THE INPUT
--------------------------------------------------

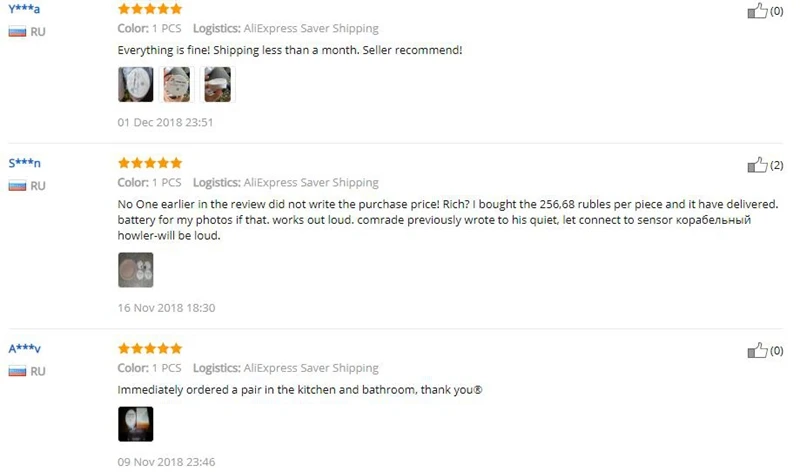
Task: Click the Russian flag under S***n
Action: pyautogui.click(x=17, y=186)
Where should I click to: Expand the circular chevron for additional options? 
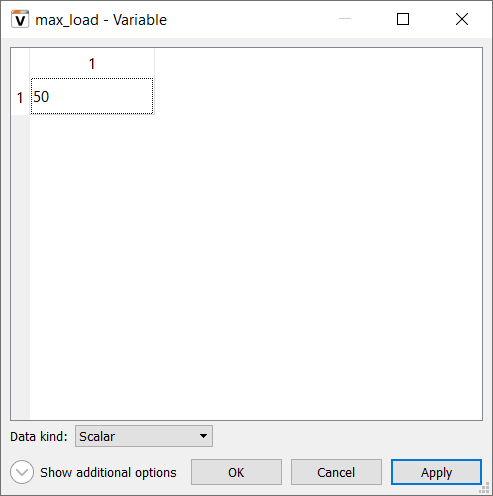22,472

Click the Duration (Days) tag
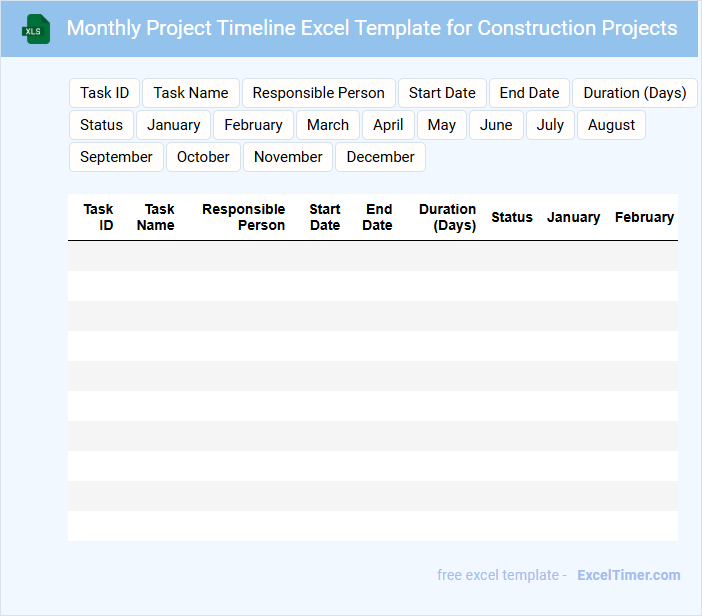(634, 93)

--------------------------------------------------

WORK INSTRUCTION
Give again, word for word, only the lines from the line containing "Where should I" through the last line above, both included; leave the pictures out.

WRITTEN RESPONSE
Where should I click to: Expand the circular chevron for additional options? 
22,472

Click the Duration (Days) tag
(634, 93)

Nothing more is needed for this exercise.